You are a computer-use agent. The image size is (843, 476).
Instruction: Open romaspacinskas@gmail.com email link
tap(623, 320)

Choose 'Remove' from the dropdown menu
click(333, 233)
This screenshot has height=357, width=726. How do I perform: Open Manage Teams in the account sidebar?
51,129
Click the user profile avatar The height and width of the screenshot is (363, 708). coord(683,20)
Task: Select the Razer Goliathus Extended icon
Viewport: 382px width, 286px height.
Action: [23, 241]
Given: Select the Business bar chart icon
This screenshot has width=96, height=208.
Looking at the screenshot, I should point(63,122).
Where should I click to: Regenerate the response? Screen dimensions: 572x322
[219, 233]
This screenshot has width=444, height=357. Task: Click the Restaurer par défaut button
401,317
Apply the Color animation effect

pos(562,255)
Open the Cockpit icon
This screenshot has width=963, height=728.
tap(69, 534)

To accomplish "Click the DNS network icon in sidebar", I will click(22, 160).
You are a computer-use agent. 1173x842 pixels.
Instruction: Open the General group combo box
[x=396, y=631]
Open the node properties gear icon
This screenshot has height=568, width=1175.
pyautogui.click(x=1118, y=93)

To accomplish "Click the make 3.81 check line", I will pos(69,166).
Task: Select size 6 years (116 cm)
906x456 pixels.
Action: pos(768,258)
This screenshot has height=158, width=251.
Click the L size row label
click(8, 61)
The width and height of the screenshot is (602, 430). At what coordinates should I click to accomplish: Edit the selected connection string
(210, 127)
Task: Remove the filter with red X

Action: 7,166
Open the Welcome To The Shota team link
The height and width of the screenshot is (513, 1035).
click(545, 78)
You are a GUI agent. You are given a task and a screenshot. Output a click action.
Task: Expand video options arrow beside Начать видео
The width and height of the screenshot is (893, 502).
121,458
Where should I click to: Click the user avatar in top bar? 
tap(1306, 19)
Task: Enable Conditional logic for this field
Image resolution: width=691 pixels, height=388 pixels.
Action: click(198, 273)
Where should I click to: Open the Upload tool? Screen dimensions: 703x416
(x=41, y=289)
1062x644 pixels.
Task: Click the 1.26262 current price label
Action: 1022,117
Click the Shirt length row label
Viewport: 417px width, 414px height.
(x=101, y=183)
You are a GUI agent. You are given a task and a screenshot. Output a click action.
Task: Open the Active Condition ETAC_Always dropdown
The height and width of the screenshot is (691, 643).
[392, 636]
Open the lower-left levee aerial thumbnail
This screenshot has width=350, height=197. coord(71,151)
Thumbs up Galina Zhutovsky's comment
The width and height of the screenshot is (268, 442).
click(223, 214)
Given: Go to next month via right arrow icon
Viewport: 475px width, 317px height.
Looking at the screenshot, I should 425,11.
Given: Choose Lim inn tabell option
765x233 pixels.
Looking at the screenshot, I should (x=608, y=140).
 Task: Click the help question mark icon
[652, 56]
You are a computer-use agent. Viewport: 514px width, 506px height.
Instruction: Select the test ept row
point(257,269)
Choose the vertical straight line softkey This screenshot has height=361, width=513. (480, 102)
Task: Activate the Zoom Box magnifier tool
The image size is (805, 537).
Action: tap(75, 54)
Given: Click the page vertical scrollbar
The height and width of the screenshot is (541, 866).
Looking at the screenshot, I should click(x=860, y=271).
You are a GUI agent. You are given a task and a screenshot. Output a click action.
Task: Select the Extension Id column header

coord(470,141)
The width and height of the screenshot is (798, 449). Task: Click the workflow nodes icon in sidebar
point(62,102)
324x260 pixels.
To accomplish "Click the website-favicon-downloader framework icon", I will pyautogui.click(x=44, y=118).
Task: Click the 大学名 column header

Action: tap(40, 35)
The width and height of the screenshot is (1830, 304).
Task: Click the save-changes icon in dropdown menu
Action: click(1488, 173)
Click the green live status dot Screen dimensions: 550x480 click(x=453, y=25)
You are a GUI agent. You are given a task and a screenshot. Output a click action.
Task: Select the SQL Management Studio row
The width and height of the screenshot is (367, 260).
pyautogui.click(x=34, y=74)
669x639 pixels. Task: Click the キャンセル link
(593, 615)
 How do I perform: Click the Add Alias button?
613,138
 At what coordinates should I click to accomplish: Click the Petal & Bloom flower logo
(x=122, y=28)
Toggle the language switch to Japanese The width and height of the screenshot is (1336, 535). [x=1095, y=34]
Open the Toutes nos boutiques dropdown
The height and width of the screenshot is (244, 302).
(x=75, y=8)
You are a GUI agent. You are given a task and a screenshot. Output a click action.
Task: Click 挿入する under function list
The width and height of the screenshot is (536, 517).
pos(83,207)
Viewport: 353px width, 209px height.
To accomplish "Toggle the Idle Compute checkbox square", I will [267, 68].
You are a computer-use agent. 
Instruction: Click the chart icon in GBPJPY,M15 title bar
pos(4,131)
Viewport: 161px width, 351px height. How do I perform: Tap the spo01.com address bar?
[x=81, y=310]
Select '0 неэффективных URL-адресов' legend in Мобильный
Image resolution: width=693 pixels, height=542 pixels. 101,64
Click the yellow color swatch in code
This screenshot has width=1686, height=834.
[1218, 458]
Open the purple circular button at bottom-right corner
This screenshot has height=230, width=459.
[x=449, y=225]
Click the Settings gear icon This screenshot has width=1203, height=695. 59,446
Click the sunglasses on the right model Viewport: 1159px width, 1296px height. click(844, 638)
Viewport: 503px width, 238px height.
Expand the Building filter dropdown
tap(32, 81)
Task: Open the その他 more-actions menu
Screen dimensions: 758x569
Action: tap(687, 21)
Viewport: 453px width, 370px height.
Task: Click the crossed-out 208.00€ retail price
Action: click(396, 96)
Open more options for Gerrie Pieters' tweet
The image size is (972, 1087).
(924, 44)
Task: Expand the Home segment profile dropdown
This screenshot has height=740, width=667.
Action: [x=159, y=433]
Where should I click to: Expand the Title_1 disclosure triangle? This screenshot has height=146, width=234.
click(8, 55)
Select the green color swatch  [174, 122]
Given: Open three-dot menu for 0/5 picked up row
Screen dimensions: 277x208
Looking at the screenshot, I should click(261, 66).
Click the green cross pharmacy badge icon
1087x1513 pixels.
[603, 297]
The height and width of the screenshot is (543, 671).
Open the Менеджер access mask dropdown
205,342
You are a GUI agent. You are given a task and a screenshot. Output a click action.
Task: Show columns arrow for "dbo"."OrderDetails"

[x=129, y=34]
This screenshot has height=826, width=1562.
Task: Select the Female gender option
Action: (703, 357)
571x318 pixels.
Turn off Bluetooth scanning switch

___

▶ **TASK OBJECTIVE**: Take the material above and reproduce it word for word.

▶ **RESPONSE BOX**:
You are a computer-use agent. The image size is (843, 476).
Instruction: Open romaspacinskas@gmail.com email link
tap(623, 320)

Choose 'Remove' from the dropdown menu
click(333, 233)
This screenshot has height=357, width=726. How do I perform: Open Manage Teams in the account sidebar?
51,129
Click the user profile avatar The height and width of the screenshot is (363, 708). coord(683,20)
Task: Select the Razer Goliathus Extended icon
Viewport: 382px width, 286px height.
Action: [23, 241]
Given: Select the Business bar chart icon
This screenshot has width=96, height=208.
Looking at the screenshot, I should point(63,122).
Where should I click to: Regenerate the response? Screen dimensions: 572x322
[219, 233]
This screenshot has width=444, height=357. Task: Click the Restaurer par défaut button
401,317
Apply the Color animation effect

pos(562,255)
Open the Cockpit icon
This screenshot has width=963, height=728.
tap(69, 534)

To accomplish "Click the DNS network icon in sidebar", I will click(22, 160).
You are a computer-use agent. 1173x842 pixels.
Instruction: Open the General group combo box
[x=396, y=631]
Open the node properties gear icon
This screenshot has height=568, width=1175.
pyautogui.click(x=1118, y=93)

To accomplish "Click the make 3.81 check line", I will pos(69,166).
Task: Select size 6 years (116 cm)
906x456 pixels.
Action: pos(768,258)
This screenshot has height=158, width=251.
Click the L size row label
click(8, 61)
The width and height of the screenshot is (602, 430). At what coordinates should I click to accomplish: Edit the selected connection string
(210, 127)
Task: Remove the filter with red X

Action: 7,166
Open the Welcome To The Shota team link
The height and width of the screenshot is (513, 1035).
click(545, 78)
You are a GUI agent. You are given a task and a screenshot. Output a click action.
Task: Expand video options arrow beside Начать видео
The width and height of the screenshot is (893, 502).
121,458
Where should I click to: Click the user avatar in top bar? 
tap(1306, 19)
Task: Enable Conditional logic for this field
Image resolution: width=691 pixels, height=388 pixels.
Action: click(198, 273)
Where should I click to: Open the Upload tool? Screen dimensions: 703x416
(x=41, y=289)
1062x644 pixels.
Task: Click the 1.26262 current price label
Action: 1022,117
Click the Shirt length row label
Viewport: 417px width, 414px height.
(x=101, y=183)
You are a GUI agent. You are given a task and a screenshot. Output a click action.
Task: Open the Active Condition ETAC_Always dropdown
The height and width of the screenshot is (691, 643).
[392, 636]
Open the lower-left levee aerial thumbnail
This screenshot has width=350, height=197. coord(71,151)
Thumbs up Galina Zhutovsky's comment
The width and height of the screenshot is (268, 442).
click(223, 214)
Given: Go to next month via right arrow icon
Viewport: 475px width, 317px height.
Looking at the screenshot, I should 425,11.
Given: Choose Lim inn tabell option
765x233 pixels.
Looking at the screenshot, I should (x=608, y=140).
 Task: Click the help question mark icon
[652, 56]
You are a computer-use agent. Viewport: 514px width, 506px height.
Instruction: Select the test ept row
point(257,269)
Choose the vertical straight line softkey This screenshot has height=361, width=513. (480, 102)
Task: Activate the Zoom Box magnifier tool
The image size is (805, 537).
Action: tap(75, 54)
Given: Click the page vertical scrollbar
The height and width of the screenshot is (541, 866).
Looking at the screenshot, I should click(x=860, y=271).
You are a GUI agent. You are given a task and a screenshot. Output a click action.
Task: Select the Extension Id column header

coord(470,141)
The width and height of the screenshot is (798, 449). Task: Click the workflow nodes icon in sidebar
point(62,102)
324x260 pixels.
To accomplish "Click the website-favicon-downloader framework icon", I will pyautogui.click(x=44, y=118).
Task: Click the 大学名 column header

Action: tap(40, 35)
The width and height of the screenshot is (1830, 304).
Task: Click the save-changes icon in dropdown menu
Action: click(1488, 173)
Click the green live status dot Screen dimensions: 550x480 click(x=453, y=25)
You are a GUI agent. You are given a task and a screenshot. Output a click action.
Task: Select the SQL Management Studio row
The width and height of the screenshot is (367, 260).
pyautogui.click(x=34, y=74)
669x639 pixels. Task: Click the キャンセル link
(593, 615)
 How do I perform: Click the Add Alias button?
613,138
 At what coordinates should I click to accomplish: Click the Petal & Bloom flower logo
(x=122, y=28)
Toggle the language switch to Japanese The width and height of the screenshot is (1336, 535). [x=1095, y=34]
Open the Toutes nos boutiques dropdown
The height and width of the screenshot is (244, 302).
(x=75, y=8)
You are a GUI agent. You are given a task and a screenshot. Output a click action.
Task: Click 挿入する under function list
The width and height of the screenshot is (536, 517).
pos(83,207)
Viewport: 353px width, 209px height.
To accomplish "Toggle the Idle Compute checkbox square", I will [267, 68].
You are a computer-use agent. 
Instruction: Click the chart icon in GBPJPY,M15 title bar
pos(4,131)
Viewport: 161px width, 351px height. How do I perform: Tap the spo01.com address bar?
[x=81, y=310]
Select '0 неэффективных URL-адресов' legend in Мобильный
Image resolution: width=693 pixels, height=542 pixels. 101,64
Click the yellow color swatch in code
This screenshot has width=1686, height=834.
[1218, 458]
Open the purple circular button at bottom-right corner
This screenshot has height=230, width=459.
[x=449, y=225]
Click the Settings gear icon This screenshot has width=1203, height=695. 59,446
Click the sunglasses on the right model Viewport: 1159px width, 1296px height. click(844, 638)
Viewport: 503px width, 238px height.
Expand the Building filter dropdown
tap(32, 81)
Task: Open the その他 more-actions menu
Screen dimensions: 758x569
Action: tap(687, 21)
Viewport: 453px width, 370px height.
Task: Click the crossed-out 208.00€ retail price
Action: click(396, 96)
Open more options for Gerrie Pieters' tweet
The image size is (972, 1087).
(924, 44)
Task: Expand the Home segment profile dropdown
This screenshot has height=740, width=667.
Action: [x=159, y=433]
Where should I click to: Expand the Title_1 disclosure triangle? This screenshot has height=146, width=234.
click(8, 55)
Select the green color swatch  [174, 122]
Given: Open three-dot menu for 0/5 picked up row
Screen dimensions: 277x208
Looking at the screenshot, I should click(261, 66).
Click the green cross pharmacy badge icon
1087x1513 pixels.
[603, 297]
The height and width of the screenshot is (543, 671).
Open the Менеджер access mask dropdown
205,342
You are a GUI agent. You are given a task and a screenshot. Output a click action.
Task: Show columns arrow for "dbo"."OrderDetails"

[x=129, y=34]
This screenshot has height=826, width=1562.
Task: Select the Female gender option
Action: (703, 357)
571x318 pixels.
Turn off Bluetooth scanning switch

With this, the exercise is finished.